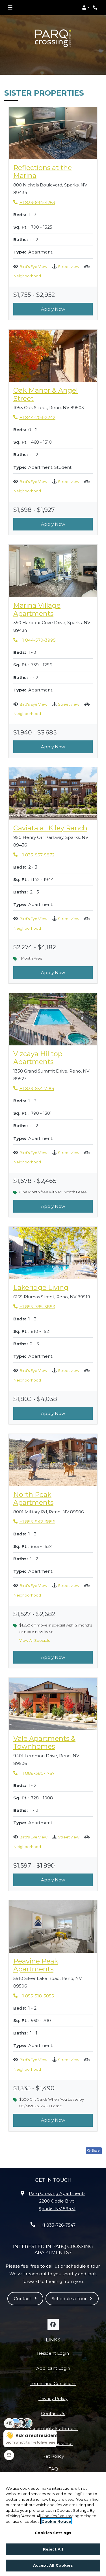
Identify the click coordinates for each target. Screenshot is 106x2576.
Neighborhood (27, 276)
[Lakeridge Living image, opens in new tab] (53, 1253)
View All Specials (37, 1642)
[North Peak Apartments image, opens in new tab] (53, 1460)
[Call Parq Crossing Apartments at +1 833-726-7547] (95, 7)
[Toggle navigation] (10, 7)
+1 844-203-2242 (34, 417)
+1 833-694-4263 (34, 202)
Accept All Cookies (53, 2565)
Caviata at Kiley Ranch (50, 828)
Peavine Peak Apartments (53, 1965)
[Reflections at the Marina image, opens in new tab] (53, 133)
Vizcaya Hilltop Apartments (53, 1058)
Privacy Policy (53, 2398)
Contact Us (53, 2413)
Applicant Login (53, 2368)
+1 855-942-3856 (34, 1521)
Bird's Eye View (33, 266)
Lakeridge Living (40, 1288)
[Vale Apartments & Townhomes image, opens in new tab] (53, 1704)
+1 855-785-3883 (34, 1306)
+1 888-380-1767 (34, 1773)
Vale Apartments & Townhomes (53, 1743)
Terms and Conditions (53, 2383)
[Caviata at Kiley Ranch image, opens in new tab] (53, 793)
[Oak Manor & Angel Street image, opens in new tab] (53, 356)
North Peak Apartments (53, 1499)
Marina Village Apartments (53, 609)
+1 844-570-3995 (34, 640)
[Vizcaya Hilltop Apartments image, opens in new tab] (53, 1019)
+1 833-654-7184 (33, 1088)
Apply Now (53, 309)
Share (94, 2150)
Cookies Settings (53, 2532)
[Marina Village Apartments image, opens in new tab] (53, 571)
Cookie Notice (56, 2521)
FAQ (53, 2469)
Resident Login (53, 2353)
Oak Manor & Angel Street (52, 394)
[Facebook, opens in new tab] (53, 2324)
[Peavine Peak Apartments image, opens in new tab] (53, 1926)
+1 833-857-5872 (34, 855)
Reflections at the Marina (53, 172)
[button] (85, 7)
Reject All (53, 2549)
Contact (23, 2298)
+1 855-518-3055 (33, 1996)
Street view (68, 266)
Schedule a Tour (70, 2298)
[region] (53, 2524)
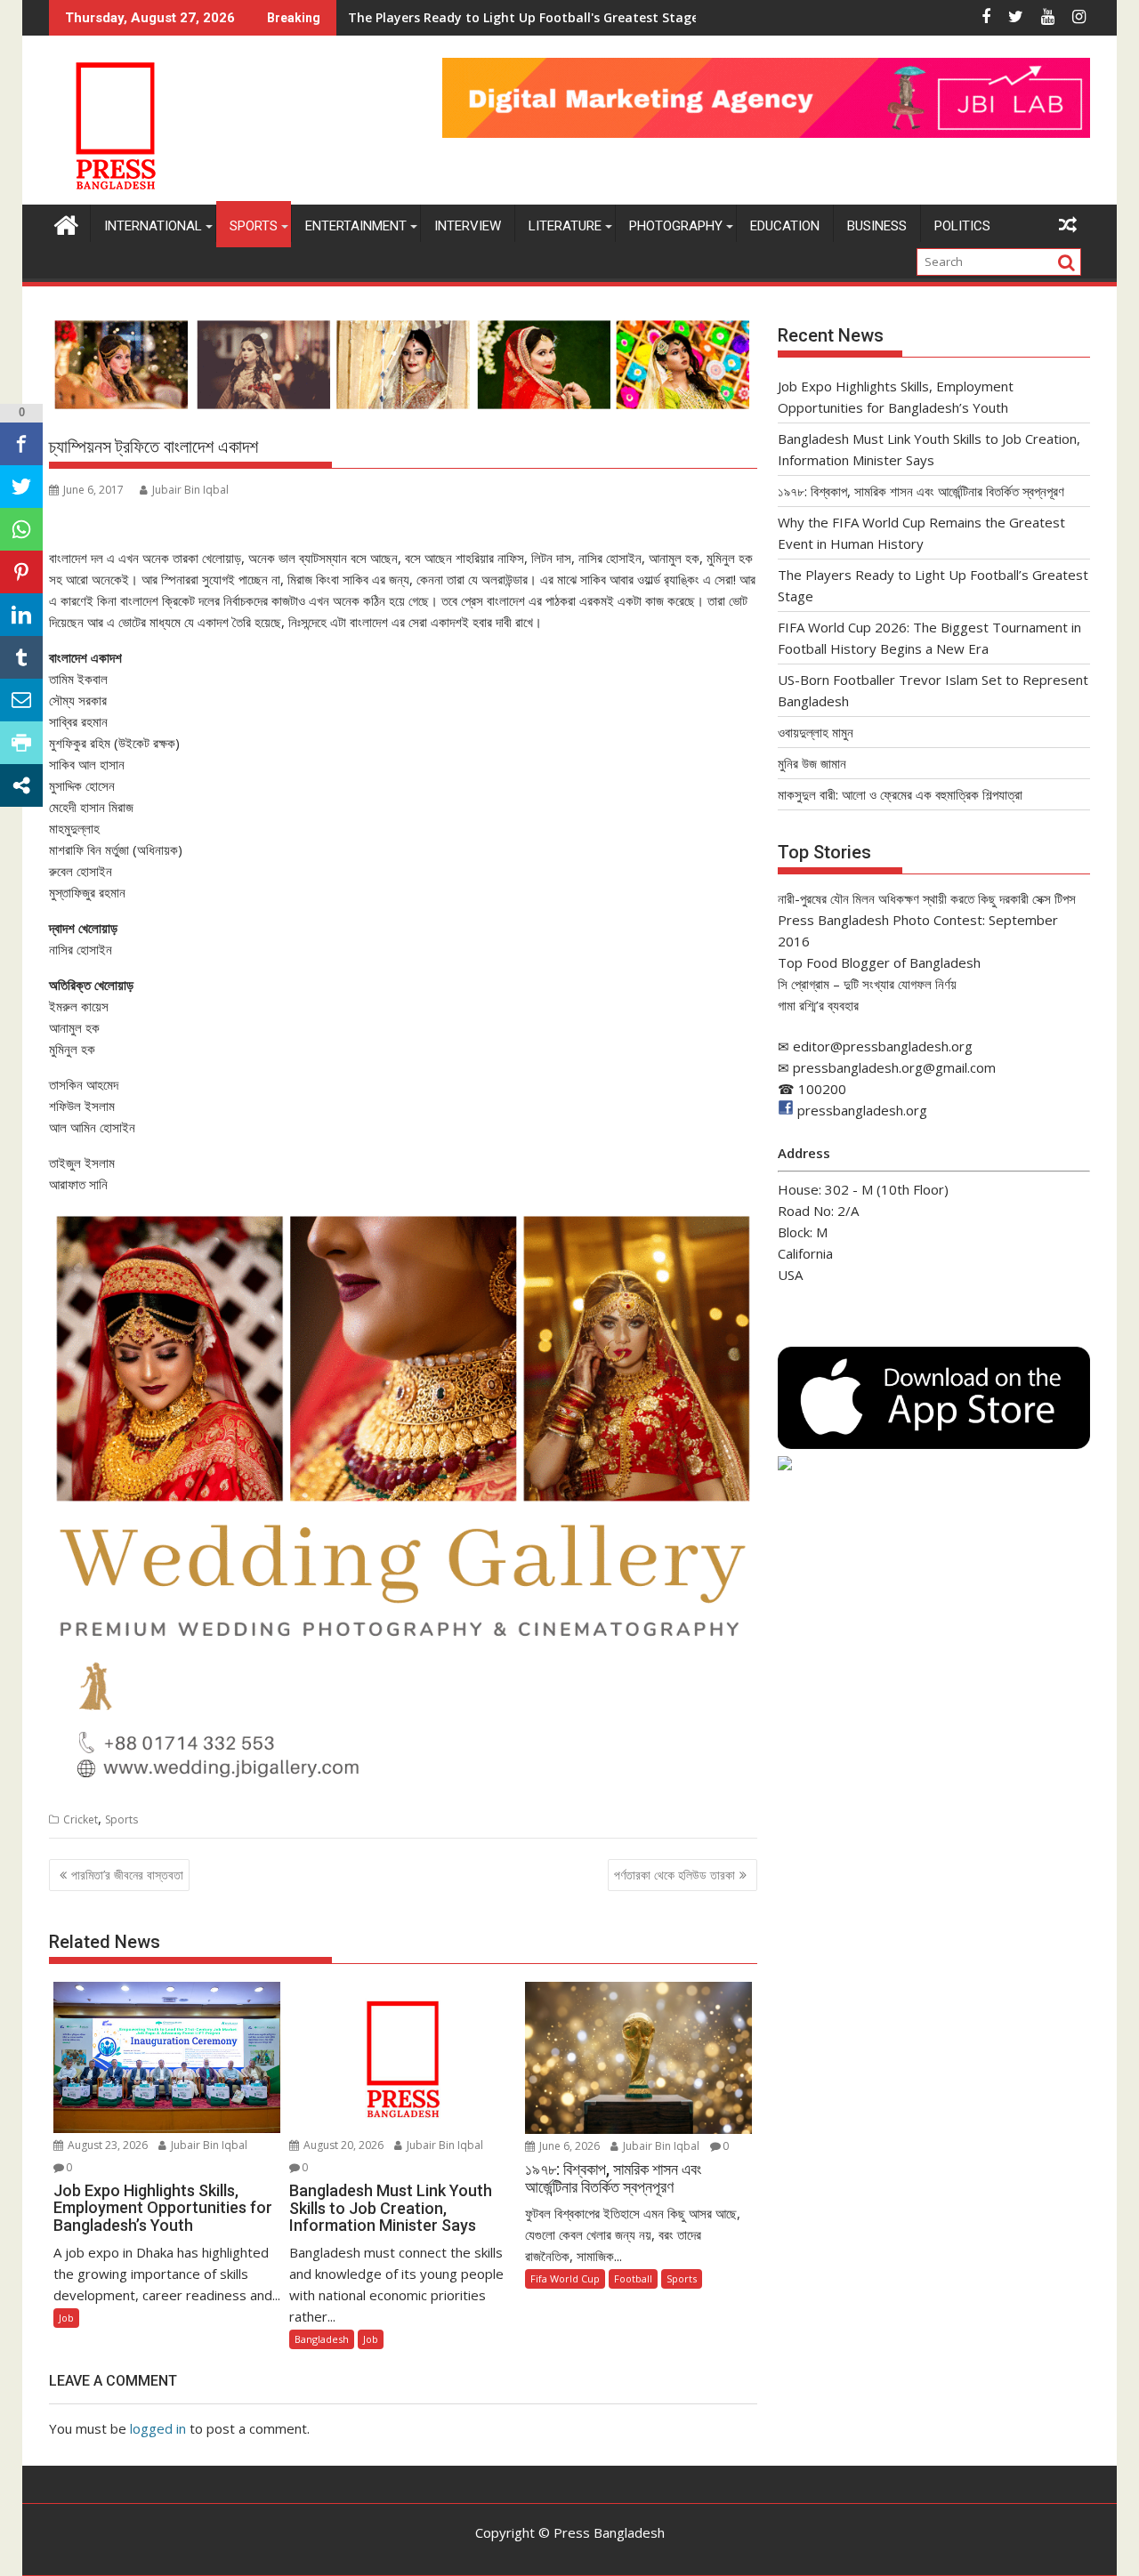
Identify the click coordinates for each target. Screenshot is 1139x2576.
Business (877, 226)
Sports (254, 226)
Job (66, 2317)
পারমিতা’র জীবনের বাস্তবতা (127, 1874)
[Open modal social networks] (21, 785)
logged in (158, 2428)
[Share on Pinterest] (21, 572)
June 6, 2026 (568, 2145)
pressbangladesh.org (862, 1110)
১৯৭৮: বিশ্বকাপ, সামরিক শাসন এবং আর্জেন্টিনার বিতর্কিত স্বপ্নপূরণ (921, 491)
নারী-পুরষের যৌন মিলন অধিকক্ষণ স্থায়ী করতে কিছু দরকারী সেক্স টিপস (927, 898)
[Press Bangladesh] (66, 223)
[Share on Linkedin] (21, 614)
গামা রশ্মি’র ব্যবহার (818, 1005)
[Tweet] (21, 486)
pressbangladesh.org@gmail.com (894, 1067)
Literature (565, 226)
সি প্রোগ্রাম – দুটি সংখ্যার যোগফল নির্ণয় (867, 984)
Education (785, 226)
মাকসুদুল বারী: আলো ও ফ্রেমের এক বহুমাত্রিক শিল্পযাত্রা (900, 794)
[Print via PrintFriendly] (21, 742)
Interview (467, 226)
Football (633, 2278)
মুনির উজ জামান (812, 763)
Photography (676, 226)
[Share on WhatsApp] (21, 529)
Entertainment (356, 226)
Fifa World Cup (565, 2278)
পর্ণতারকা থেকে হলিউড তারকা (674, 1874)
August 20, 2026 (342, 2145)
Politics (962, 226)
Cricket (80, 1819)
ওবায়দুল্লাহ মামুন (815, 732)
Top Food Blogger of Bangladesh (879, 962)
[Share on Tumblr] (21, 657)
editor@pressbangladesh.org (883, 1046)
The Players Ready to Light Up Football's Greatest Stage (523, 17)
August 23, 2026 (106, 2145)
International (153, 226)
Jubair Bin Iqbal (190, 489)
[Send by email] (21, 700)
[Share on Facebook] (21, 444)
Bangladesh (322, 2339)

**Exercise directions**
Images are to be omitted; repeat the remaining data above exactly.

**Response area**
Identify the click coordinates for each target. Screenshot is 106x2576.
Neighborhood (27, 276)
[Lakeridge Living image, opens in new tab] (53, 1253)
View All Specials (37, 1642)
[North Peak Apartments image, opens in new tab] (53, 1460)
[Call Parq Crossing Apartments at +1 833-726-7547] (95, 7)
[Toggle navigation] (10, 7)
+1 844-203-2242 (34, 417)
+1 833-694-4263 (34, 202)
Accept All Cookies (53, 2565)
Caviata at Kiley Ranch (50, 828)
Peavine Peak Apartments (53, 1965)
[Reflections at the Marina image, opens in new tab] (53, 133)
Vizcaya Hilltop Apartments (53, 1058)
Privacy Policy (53, 2398)
Contact Us (53, 2413)
Applicant Login (53, 2368)
+1 855-942-3856 (34, 1521)
Bird's Eye View (33, 266)
Lakeridge Living (40, 1288)
[Vale Apartments & Townhomes image, opens in new tab] (53, 1704)
+1 855-785-3883 (34, 1306)
+1 888-380-1767 (34, 1773)
Vale Apartments & Townhomes (53, 1743)
Terms and Conditions (53, 2383)
[Caviata at Kiley Ranch image, opens in new tab] (53, 793)
[Oak Manor & Angel Street image, opens in new tab] (53, 356)
North Peak Apartments (53, 1499)
Marina Village Apartments (53, 609)
+1 844-570-3995 (34, 640)
[Vizcaya Hilltop Apartments image, opens in new tab] (53, 1019)
+1 833-654-7184 (33, 1088)
Apply Now (53, 309)
Share (94, 2150)
Cookies Settings (53, 2532)
[Marina Village Apartments image, opens in new tab] (53, 571)
Cookie Notice (56, 2521)
FAQ (53, 2469)
Resident Login (53, 2353)
Oak Manor & Angel Street (52, 394)
[Facebook, opens in new tab] (53, 2324)
[Peavine Peak Apartments image, opens in new tab] (53, 1926)
+1 833-857-5872 (34, 855)
Reflections at the Marina (53, 172)
[button] (85, 7)
Reject All (53, 2549)
Contact (23, 2298)
+1 855-518-3055 (33, 1996)
Street view (68, 266)
Schedule a Tour (70, 2298)
[region] (53, 2524)
Identify the click coordinates for each target. Screenshot is 1139x2576.
Business (877, 226)
Sports (254, 226)
Job (66, 2317)
পারমিতা’র জীবনের বাস্তবতা (127, 1874)
[Open modal social networks] (21, 785)
logged in (158, 2428)
[Share on Pinterest] (21, 572)
June 6, 2026 (568, 2145)
pressbangladesh.org (862, 1110)
১৯৭৮: বিশ্বকাপ, সামরিক শাসন এবং আর্জেন্টিনার বিতর্কিত স্বপ্নপূরণ (921, 491)
নারী-পুরষের যৌন মিলন অধিকক্ষণ স্থায়ী করতে কিছু দরকারী সেক্স টিপস (927, 898)
[Press Bangladesh] (66, 223)
[Share on Linkedin] (21, 614)
গামা রশ্মি’র ব্যবহার (818, 1005)
[Tweet] (21, 486)
pressbangladesh.org@gmail.com (894, 1067)
Literature (565, 226)
সি প্রোগ্রাম – দুটি সংখ্যার যোগফল নির্ণয় (867, 984)
Education (785, 226)
মাকসুদুল বারী: আলো ও ফ্রেমের এক বহুমাত্রিক শিল্পযাত্রা (900, 794)
[Print via PrintFriendly] (21, 742)
Interview (467, 226)
Football (633, 2278)
মুনির উজ জামান (812, 763)
Photography (676, 226)
[Share on WhatsApp] (21, 529)
Entertainment (356, 226)
Fifa World Cup (565, 2278)
পর্ণতারকা থেকে হলিউড তারকা (674, 1874)
August 20, 2026 (342, 2145)
Politics (962, 226)
Cricket (80, 1819)
ওবায়দুল্লাহ মামুন (815, 732)
Top Food Blogger of Bangladesh (879, 962)
[Share on Tumblr] (21, 657)
editor@pressbangladesh.org (883, 1046)
The Players Ready to Light Up Football's Greatest Stage (523, 17)
August 23, 2026 (106, 2145)
International (153, 226)
Jubair Bin Iqbal (190, 489)
[Send by email] (21, 700)
[Share on Facebook] (21, 444)
Bangladesh (322, 2339)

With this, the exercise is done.